IX
Don Alberico F..., il quale è pur quegli che, a perfetta
vicenda col finanziere Baroggi, dee dividere il seggio di protagonista in
questo lungo dramma; fino a questo punto lasciò che tutti gli altri personaggi
facessero liberamente e con tutto agio le loro evoluzioni sul davanti del
proscenio, senza ch'egli, nella sua indolenza, siasi mai mostrato un istante in
prima fila. Soltanto ha permesso che lo nominassimo spesso e senza lode; e una
volta sola, quando non aveva ancora vent'anni, è comparso in iscena per pochi
minuti, a contemplare nello specchio la sua bella faccia con gran compiacenza,
tutto preoccupato ad aggiustarsi un neo, crediamo alla destra pozzetta; e tutto
ciò nel punto solenne che all'illustrissimo suo padre il conte F... stavano per
suonare i tocchi dell'agonia a Santa Maria Podone.
E riepilogando il già detto ed aggiungendo quello che non fu
ancor detto; quando don Alberico marchese e conte F... rimase erede, a
vent'anni, delle grandi ricchezze del padre e delle maggiori dello zio marchese,
liberato dalle stringhe paterne e dalle più tenaci dei maggiordomi che s'eran
proposti di gratificarsi il conte padrone, fin che fu vivo, coll'imitarlo; fu
repentina e compiuta l'eruzione di tutti suoi istinti, e di tutte le sue, non
le chiameremo nè facoltà nè doti, ma semplicemente
tendenze; i quali istinti e le quali tendenze, un po' native un po' acquisite,
parve che si fossero accumulate in lui precisamente com'era avvenuto della
eredità del padre e dello zio. Il padre era stato il più indomabile egoista del
suo tempo; riservato, pacato, avaro, non erasi occupato che ad ammontare
ricchezze; al quale intento, con tutte le arti e con astuzia squisita, ogni
qualvolta si presentò il pericolo, s'era adoperato affinchè il fratello non
riuscisse a sperdere altrove i suoi grandi averi con qualche matrimonio. Questo
egoismo orgoglioso, inteso soltanto alla prosperità del casato, aveva fatto le
spese di tutti gli altri suoi vizj. I preti non avevano mai potuto
rimproverargli un peccato: le Lidie astute e le crescenti Cloe non arrivarono
mai ad involargli uno zecchino.

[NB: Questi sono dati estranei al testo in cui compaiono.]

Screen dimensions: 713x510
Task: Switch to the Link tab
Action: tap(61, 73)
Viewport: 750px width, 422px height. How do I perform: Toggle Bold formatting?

Il più ricco fratello, all'opposto, in bagordi,
in cene, in giuoco, in donne, aveva profuso largamente il suo; e se,
sparnazzando a dritta e a sinistra le copiose entrate, non era mai riuscito ad intaccare
il capitale, era perchè il fratello potè sempre
accorrere a prevenire i disastri, con una prontezza e una importunità da
provocar la collera e gli strapazzi e le ingiurie violenti del marchese,
ingiurie ch'ei sopportava senza turbarsi, non fedele che all'ultimo intento. Di
questi due fratelli ognuno dunque può vedere che la pasta del maggiore era
stata di gran lunga meno trista di quella del cadetto. La prodigalità talvolta
avrebbe condotto il marchese a qualche beneficio; e la sensualità talora lo
avrebbe messo al tu per tu di provare qualche meno impuro sentimento, qualche
affetto; e quantunque fosse assiduamente passato di amori in amori, come
fossero larve d'una lanterna magica, con una incostanza sempre
sazia di tutto e sempre sitibonda, pure era
stato spesso al punto di fermarsi in una affezione durevole, e più specialmente
dopo che era caduta nelle sue insidie l'infelice che fu poi la madre del
Baroggi. Se il conte cadetto non fosse sempre
accorso a recitar le parti di Creonte quando vedeva il vizio disposto a
capitolare, c'è da scommettere cento contro uno che la povera Baroggi sarebbe
riuscita a diventar la moglie del marchese. Ma abbandoniamo i due fratelli
morti; è dell'erede vivo che dobbiamo occuparci. Le qualità del padre e dello
zio confluirono dunque tutte in lui, cospirando a farne un originale
stranissimo; poichè egli era avaro e fastoso, prodigo e taccagno, continuamente
raggirabile dalle proterve beltà, ma pur sempre
presente a sè stesso quando alcuna minacciava di voler durar troppo in carica;
splendido mecenate di cantanti e di ballerine ed anche di artisti, e sovventore
spontaneo delle loro povere famiglie; e pur nel tempo stesso egoista e
spietato, chè il beneficio era apparente, e non si risolveva all'ultima che in
una paga anticipata alle insidie future. Avaro e prodigo, come dicemmo, ad onta
della contraddizione per soddisfare ad un capriccio fuggitivo avrebbe gettato
un tesoro colla spensieratezza di un fanciullo; ma era poi capace di condurre i
creditori di camera in sala per mesi e mesi onde usufruttare la loro bisognosa
impazienza, e angariarli in mille modi coll'avidità insaziabile di un usurajo.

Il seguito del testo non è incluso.